Nice. Thst first shark is a boss.


----------



## JWC130 (Jan 2, 2015)

Did you lose the monster? Nice to know the BTs are in.


----------



## WhyMe (Apr 21, 2013)

I take it that all sharks were mugged shot and then released?
Why me
Mako My Dayo


----------



## Lukeknox (Mar 5, 2015)

WhyMe said:


> I take it that all sharks were mugged shot and then released?
> Why me
> Mako My Dayo


Yes, all sharks were released.


----------



## GROUPERKING (Sep 28, 2011)

Nice bunch of sharks , looks like y'all had a blast !


----------



## ChileRelleno (Jul 7, 2012)

Wow, looks like a great time sharking, thanks for sharing.


----------



## 500mike (Jul 1, 2012)

You laid it on them !
What's your rod and reel set up ?


----------



## lowprofile (Jan 6, 2013)

WTG! sharks on light tackle are a good time.

2nd pic looks like a spinner.


----------



## Quackjn (Mar 10, 2014)

JWC130 said:


> Did you lose the monster? Nice to know the BTs are in.
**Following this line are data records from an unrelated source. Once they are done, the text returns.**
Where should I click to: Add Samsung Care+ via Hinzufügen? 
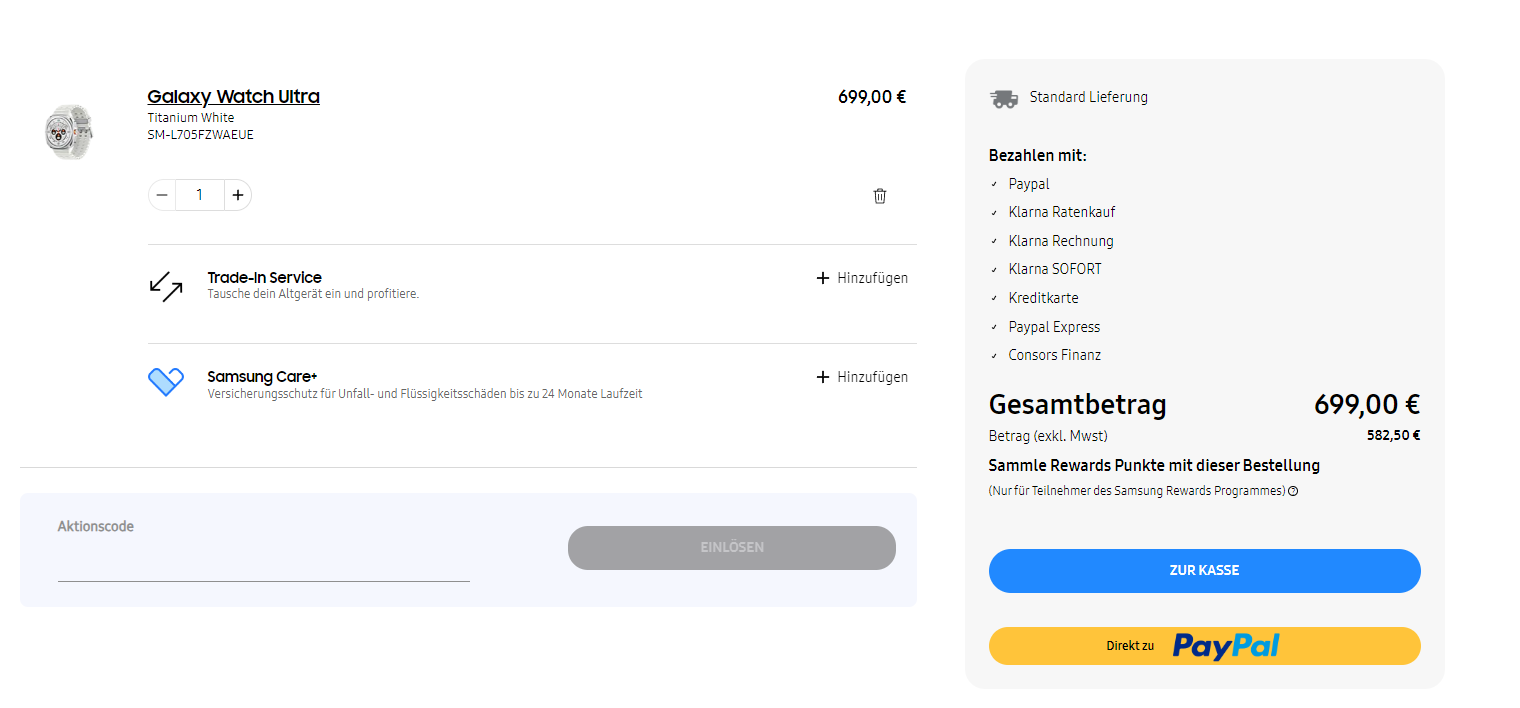click(x=862, y=377)
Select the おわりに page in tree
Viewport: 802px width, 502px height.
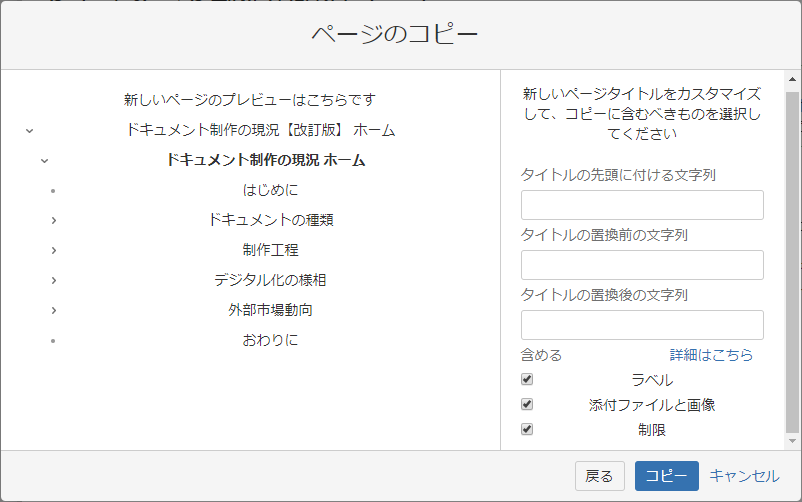click(x=270, y=340)
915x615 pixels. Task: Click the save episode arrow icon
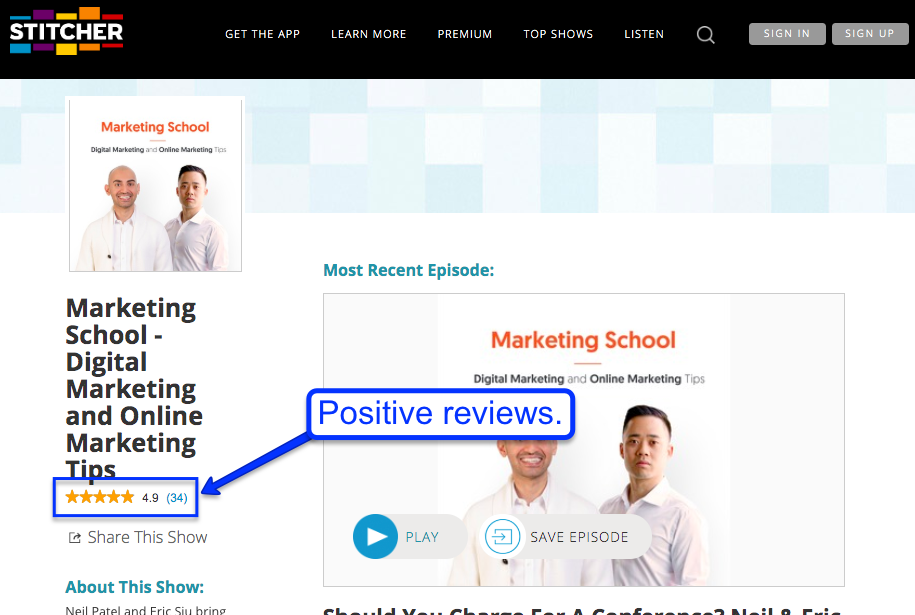502,536
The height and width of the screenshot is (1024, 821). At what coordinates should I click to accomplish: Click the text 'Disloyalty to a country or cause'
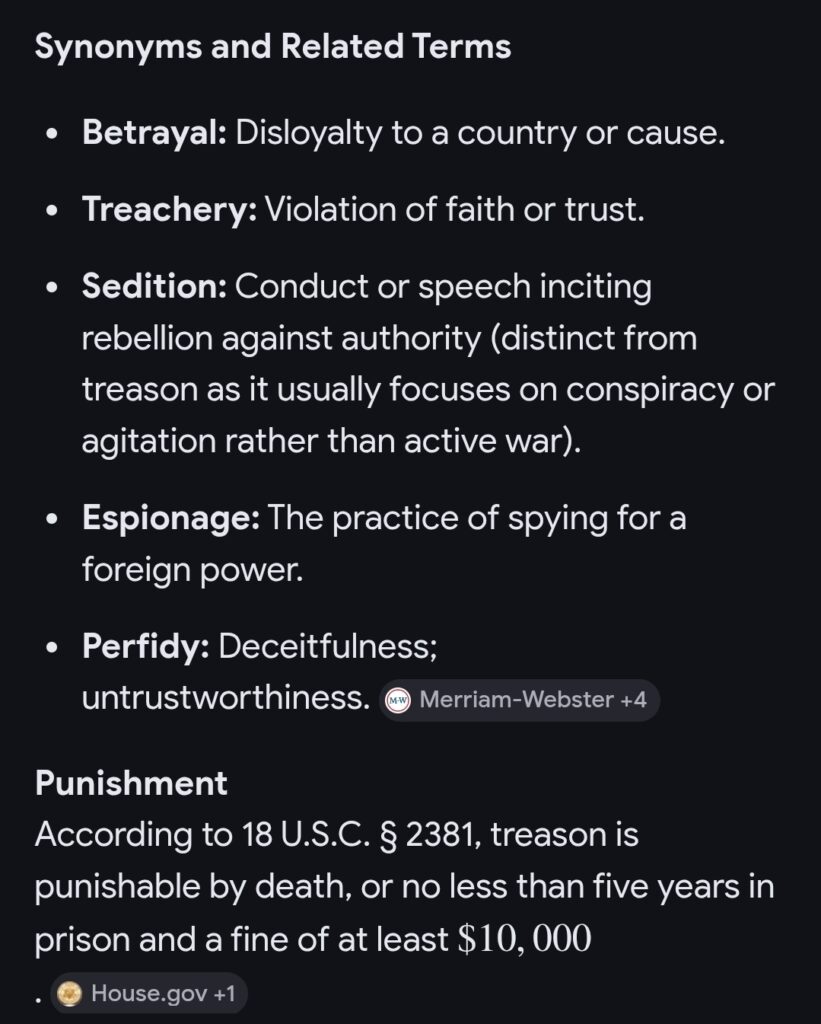479,133
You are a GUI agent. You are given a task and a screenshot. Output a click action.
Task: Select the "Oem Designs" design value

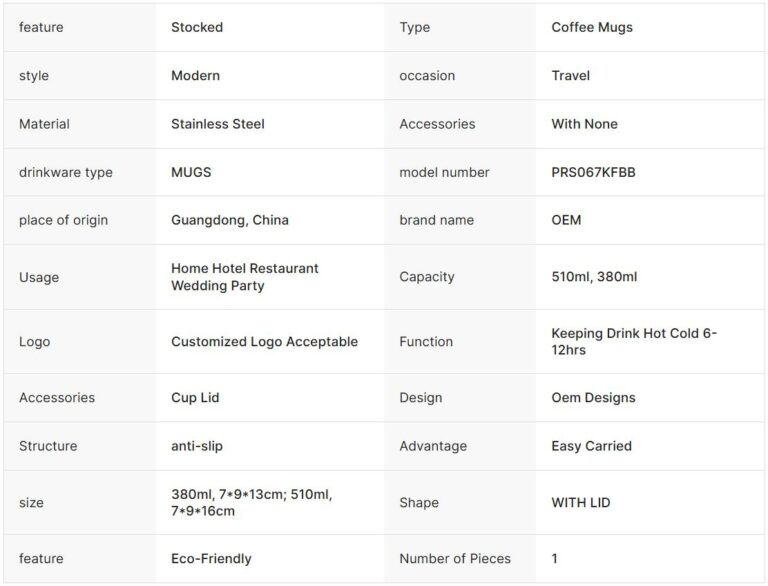593,397
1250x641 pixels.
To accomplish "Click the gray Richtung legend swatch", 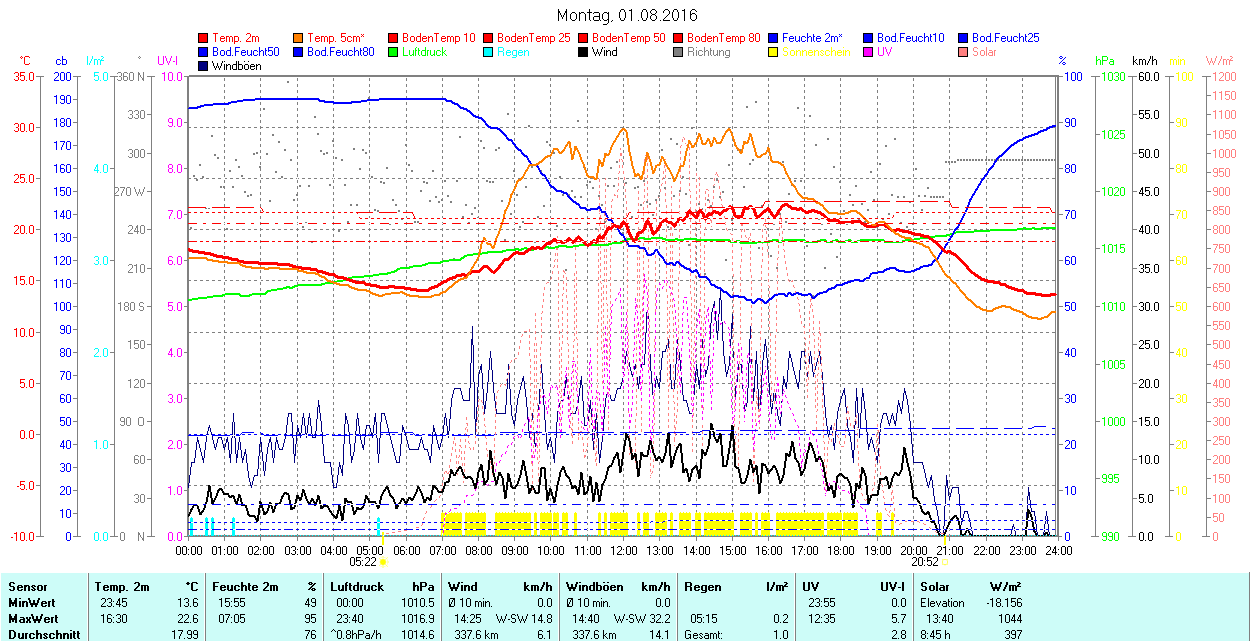I will point(679,52).
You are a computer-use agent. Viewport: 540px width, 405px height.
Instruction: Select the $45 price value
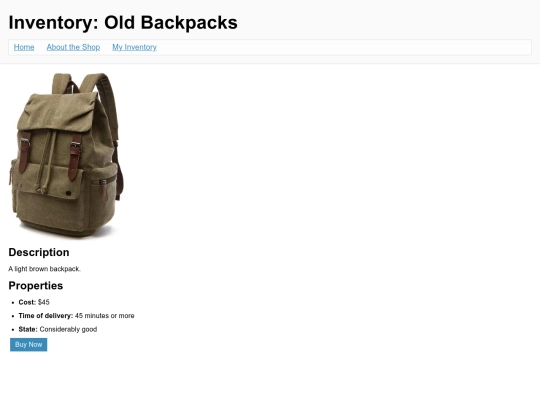click(44, 302)
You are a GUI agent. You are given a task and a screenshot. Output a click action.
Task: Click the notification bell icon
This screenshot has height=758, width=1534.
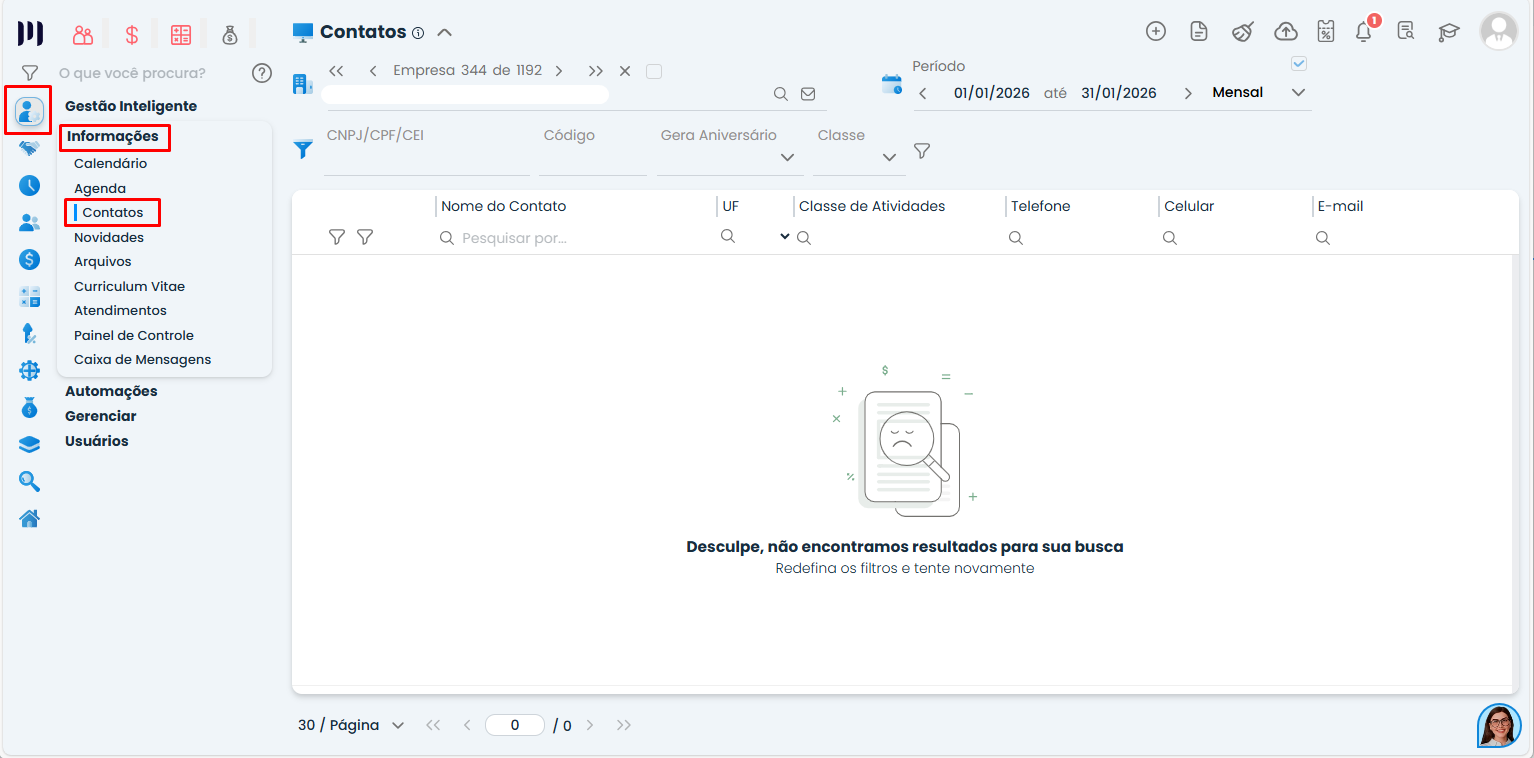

You and I both, love BT on light tackle.


----------



## ThaFish (Feb 27, 2013)

Sick report man, way to put the hurt on then!


----------



## Ocean Master (May 20, 2008)

Great job guys and so much fun!!


----------



## Lukeknox (Mar 5, 2015)

500mike said:


> You laid it on them !
> What's your rod and reel set up ?


Fin nor Ofs 8500 spooled with 80lb Power pro. Rod was an 8ft H Ugly Stik Bigwater


----------



## FishFighter92 (Jul 10, 2012)

Wow that's a sick job on those sharks. Yall found the spot for sure! Nothing better than some land based sharking to get a huge tug on the line.


----------



## Cartertheshark (Mar 24, 2015)

What rig did you use such as line and wire and everything?


----------



## Lukeknox (Mar 5, 2015)

Cartertheshark said:


> What rig did you use such as line and wire and everything?


Reel: Fin nor Ofs 8500
Rod: Ugly Stik Bigwater 8 ft Heavy
Line: 80lb Power Pro Braid
Leader: 8ft 400lb mono, 2 foot cable, all crimped down, 12/0 circle hook.


----------



## cartersurffisher926 (Mar 27, 2015)

nice job man how far out was your bait


----------



## Lukeknox (Mar 5, 2015)

cartersurffisher926 said:


> nice job man how far out was your bait


We kayaked out about 200 yards.


----------